Forward AJ Griffin has heard the talk about his game.

The shooting numbers are great, but plenty of draft prognosticators say his defense is lacking.

Mix that in with some health questions dating back to his junior year of high school, and Griffin is seen as a project player with a high ceiling in this year's NBA Draft slated for June 23.

Griffin was in Portland on Thursday for a solo workout with the team and said he's heard the critiques. Now he wants a shot to prove them all wrong.

"I just want to prove everyone wrong. When they say you can't do something, it makes you more motivated to go show them you can do something," Griffin said. "I was talking to myself, I would literally say, 'You can't play defense,' as like, the people saying that to me. That makes me more fired up to prove everyone wrong, get that edge."AJ Griffin

Griffin, currently 18-years-old and set to turn 19 in August, was one of college basketball's best 3-point shooters last season as he shot 44.7% from deep in 39 games played.

With a wide stance and a slow trigger though, there's still plenty to work on with his shot heading into the NBA level where a faster release will be needed.

From the floor, Griffin shot at a 49.3% clip and was 79% from the free throw line. At 6-foot-6, Griffin fits the bill of an offensive-minded forward, but not one with much size to help on defense.

Griffin does have a 7-foot wingspan to give him the physical tools to be a solid 3-and-D player in the NBA, now it's all about proving it after some lingering injuries have derailed his minutes at times.

"At the beginning of the college season a lot of people saw I was coming off of injury," Griffin said. "I'm still capable of playing at a high level. I'm really just working on whatever they say I can't do."

Griffin might have an inside scoop to those talks as his dad Adrian is currently an assistant coach with the Toronto Raptors and has been a coach in the league since 2008.

"I think I lean on him a lot," Griffin said of his dad. "You're new to this level and you want to ask as many questions as you can, there's no bad questions.

"When you learn that mental part first, the game becomes easier, and you start to play better."

Portland has the No. 7 pick in the upcoming draft and has held three previous workouts that included other projected lottery picks in Dyson Daniels from the G League, Bennedict Mathurin from Arizona and Jalen Duren from Memphis.

The forward position is of high importance for the Blazers with guys like Nassir Little, Justise Winslow and Josh Hart all capable of playing there, but don't necessarily fit the bill of a starting NBA forward due to size or play style.

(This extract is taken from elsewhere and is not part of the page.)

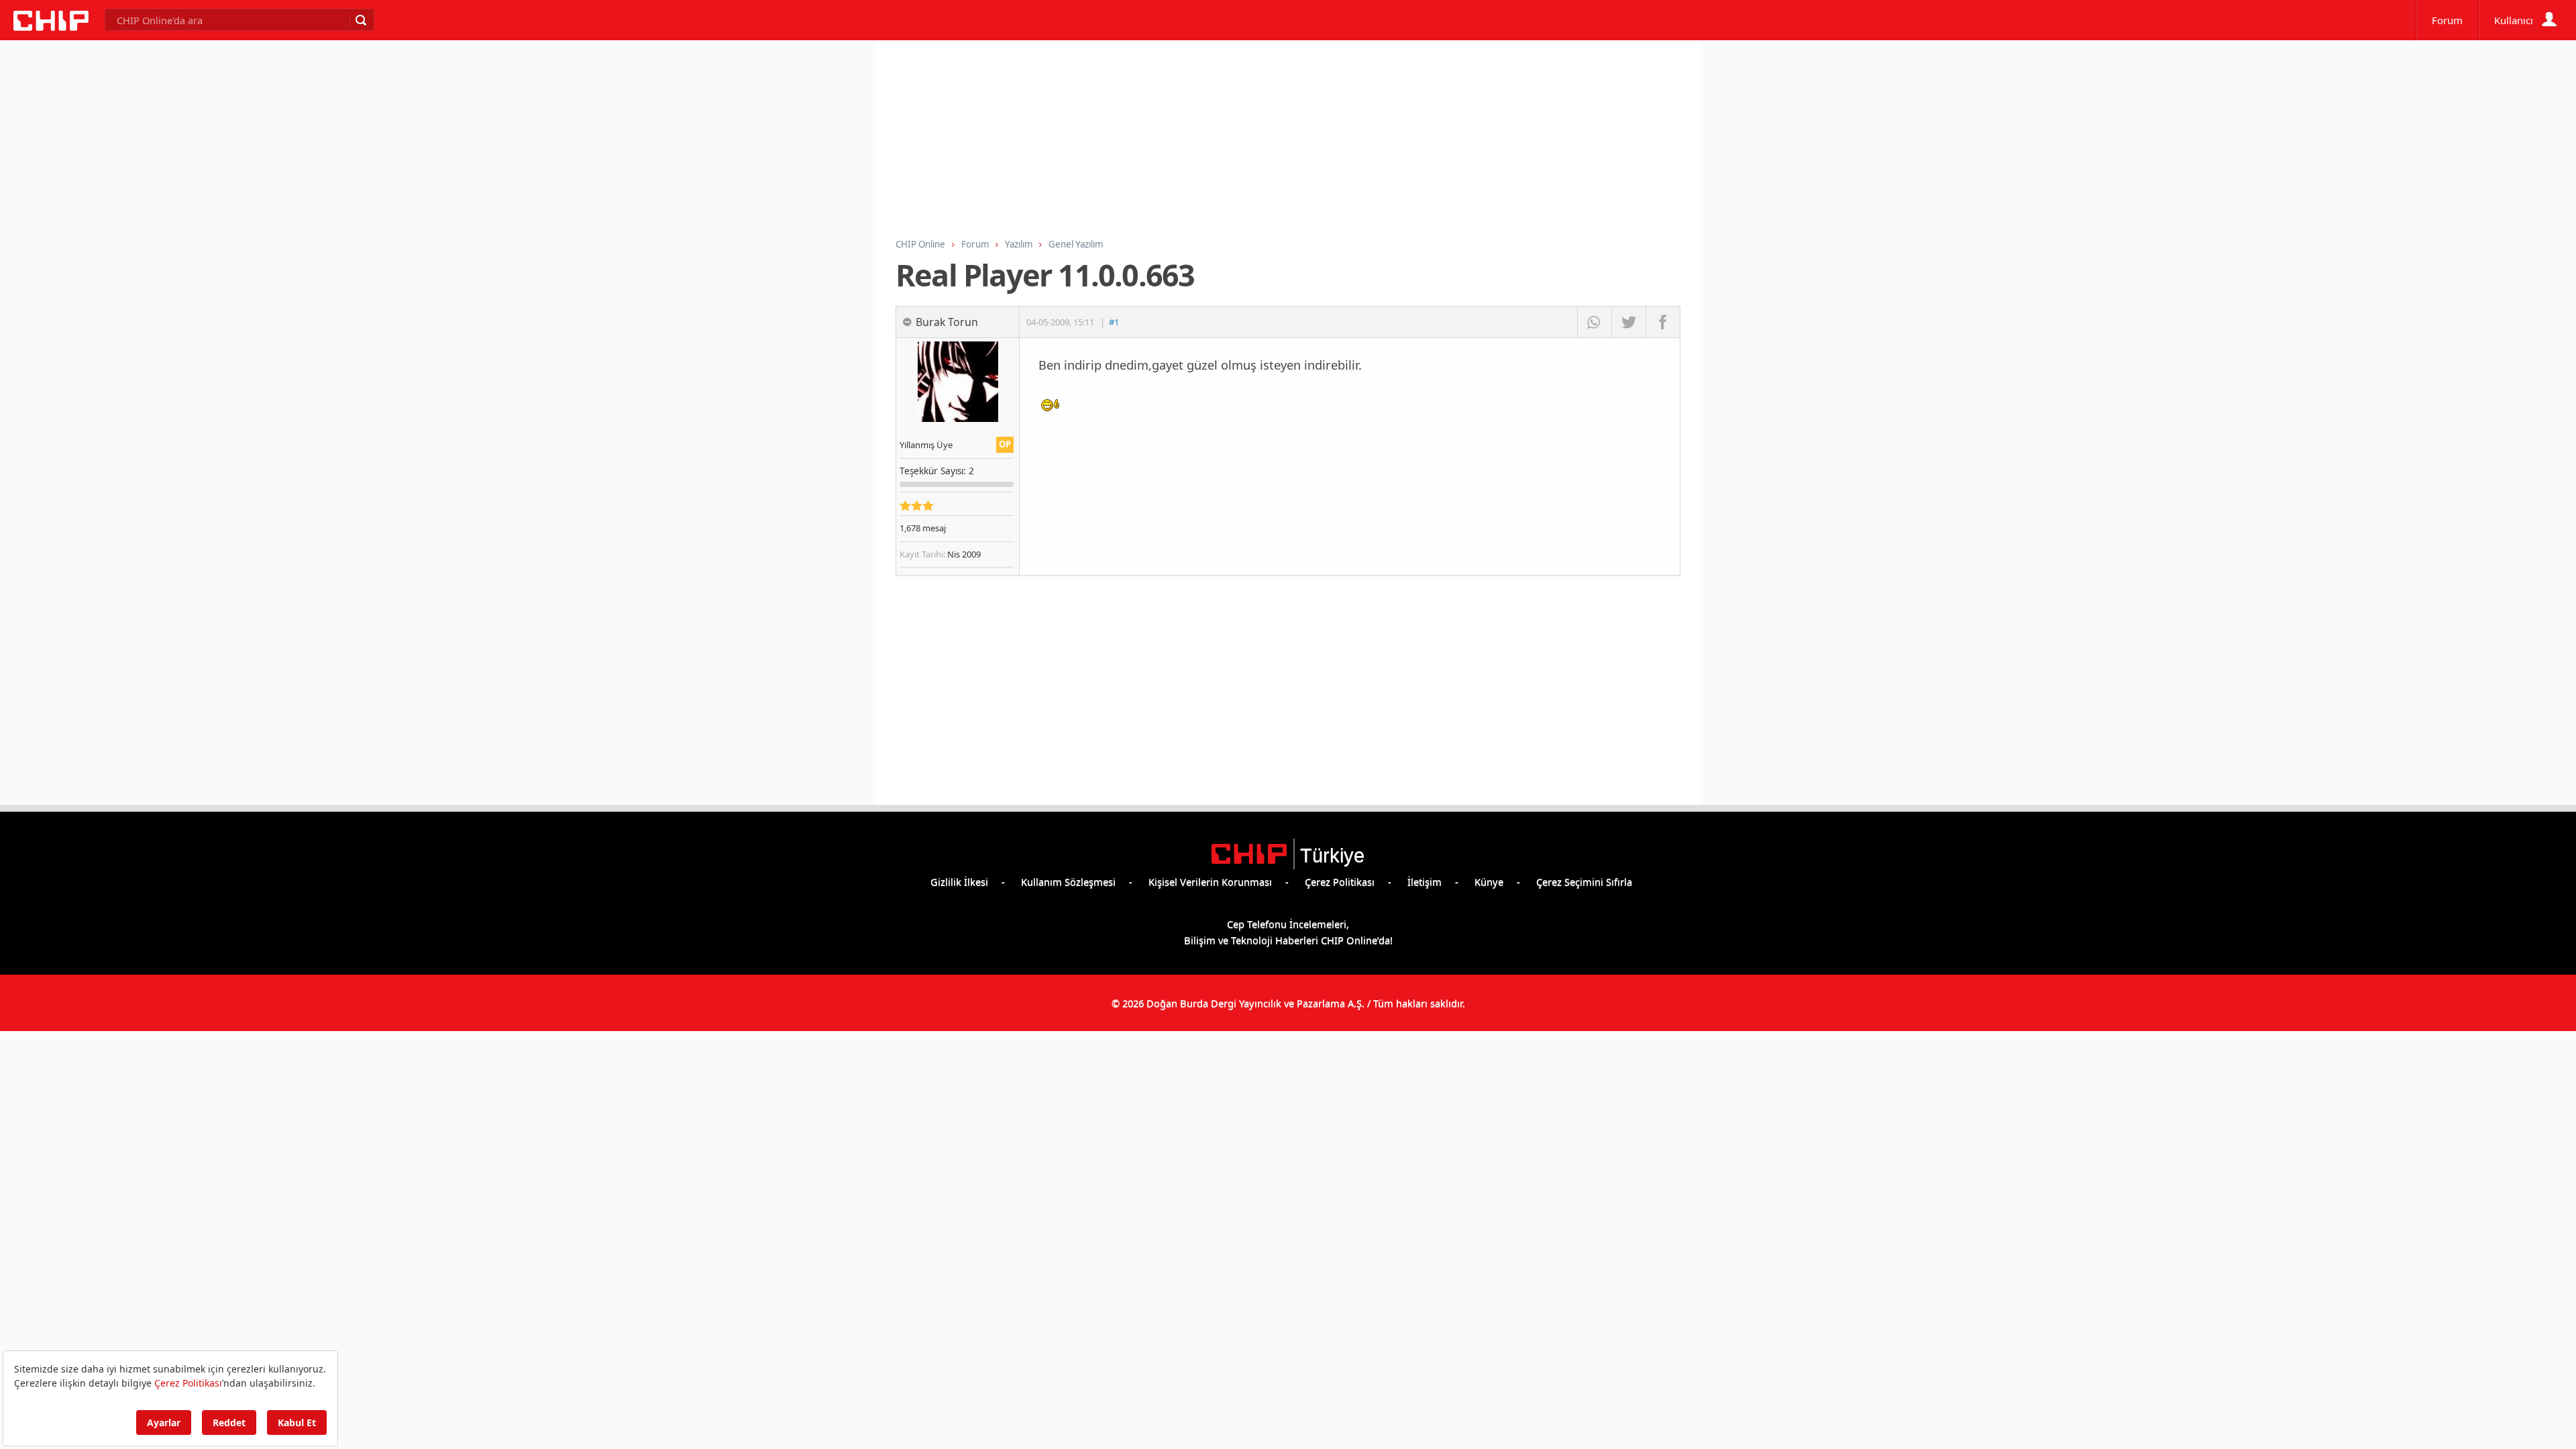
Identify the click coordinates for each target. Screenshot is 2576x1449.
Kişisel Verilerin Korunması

There's a strong chance Portland ends up trading the No. 7 pick, and potentially their No. 36 and No. 59 pick as well, for more NBA-veteran forwards.

But with someone like Griffin who has already proven to be a strong shooter and appears to have the needed drive on defense, Portland could be convinced to keep the pick and use it on someone like the Duke forward.

The Blazers will host their next workout Friday, June 10 with the participants, or participant as the last three workouts have been solo, early Friday morning.